## Set problem
In the forum thread about quiescing a VM after a restore, how does this sentence read in German: "double check it and manually remove the disk and mounted snapshot, if required."

## Article

________________________________________

SMVI: Cannot quiesce vm after sfr restore unless it is restarted

thomasdorsch · ‎2012-08-24

Since a few days, i expierience problems during snapshots of virtual machines. The error is reproducible on w2k8 r2 machines. Other os i didn't test at the moment.

Environment: VSC 4 VSphere ESXi 5 U1 Cluster NetApp FAS 3140 Ontap 8.0.1 P5 Shared Storage (NFS)

A quiesced snapshot of a vm fails with the following error details:

The guest OS has reported an error during quiescing. The error code was: 5 The error message was: Asynchronous operation failed: VssSyncStart

The guest OS has reported an error during quiescing. The error code was: 3 The error message was: Snapshot operation aborted

The guest OS has reported an error during quiescing. The error code was: 3 The error message was: Error when notifying the sync provider.

The snapshot doesn't get deleted after that so i have to consolidate these snapshot vmdk's by hand.

Scenario:

Did a scheduled backup with quiescing option enabled (runs well for almost a year with previous vsc versions) SFR never made problems. Recently i did an update to VSC 4.0 cause i also update my VSphere Environment from 4.1 to 5.0 Update 1.
Mounted the backup using SFR and can access it without a problem.
Dismounted backup and deleted SFR session.
Trying to do a snapshot again with quiescing optiion enabled which fails with the above error.
Restart the vm and do a snapshot again which works without a problem (on another w2k8 server restarting didn’t fix it!)

The only additional information i see is an event in windows system log: The disk signature of disk 1 is equal to the disk signature of disk 0.

Another thing is, that the *vmx was modified and the disk mode changed: scsi0:1.mode = "independent-persistent" ???????????

What's going on here? I never saw this issues before!

Any help is welcome!

BR

Thomas

DOMINIC_WYSS · ‎2012-09-05

it looks like the snapshot is still mounted and the vmdk of the snapshot is still attached to the VM (on scsi0:1).

double check it and manually remove the disk and mounted snapshot, if required.

________________________________________

## Data records

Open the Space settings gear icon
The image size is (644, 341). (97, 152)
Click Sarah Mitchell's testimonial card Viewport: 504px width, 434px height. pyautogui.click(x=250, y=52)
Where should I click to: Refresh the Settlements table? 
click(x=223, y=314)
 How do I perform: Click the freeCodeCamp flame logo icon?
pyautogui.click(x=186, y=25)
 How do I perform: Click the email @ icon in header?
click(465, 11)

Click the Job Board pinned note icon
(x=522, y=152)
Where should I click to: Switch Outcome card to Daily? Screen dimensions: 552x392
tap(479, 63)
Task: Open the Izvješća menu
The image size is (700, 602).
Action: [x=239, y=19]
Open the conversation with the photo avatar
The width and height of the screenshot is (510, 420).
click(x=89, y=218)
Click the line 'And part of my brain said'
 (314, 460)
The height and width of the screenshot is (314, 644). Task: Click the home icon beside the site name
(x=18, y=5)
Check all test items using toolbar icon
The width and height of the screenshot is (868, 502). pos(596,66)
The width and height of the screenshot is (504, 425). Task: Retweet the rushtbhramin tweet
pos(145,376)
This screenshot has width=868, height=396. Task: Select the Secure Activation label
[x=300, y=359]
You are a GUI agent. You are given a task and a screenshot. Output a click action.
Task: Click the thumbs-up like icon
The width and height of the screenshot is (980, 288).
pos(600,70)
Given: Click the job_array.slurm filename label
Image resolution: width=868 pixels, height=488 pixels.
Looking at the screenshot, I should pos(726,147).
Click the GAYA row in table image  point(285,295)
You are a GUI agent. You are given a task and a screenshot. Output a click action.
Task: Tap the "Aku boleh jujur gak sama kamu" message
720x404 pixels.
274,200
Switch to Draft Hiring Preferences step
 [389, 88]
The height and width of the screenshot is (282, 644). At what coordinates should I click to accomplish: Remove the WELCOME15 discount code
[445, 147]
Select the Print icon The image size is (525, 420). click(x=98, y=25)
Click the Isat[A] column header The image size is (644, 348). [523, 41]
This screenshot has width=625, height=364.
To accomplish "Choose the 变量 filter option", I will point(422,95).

________________________________________

## Task response
Überprüfen Sie es noch einmal und entfernen Sie gegebenenfalls die Festplatte und den eingebundenen Snapshot manuell.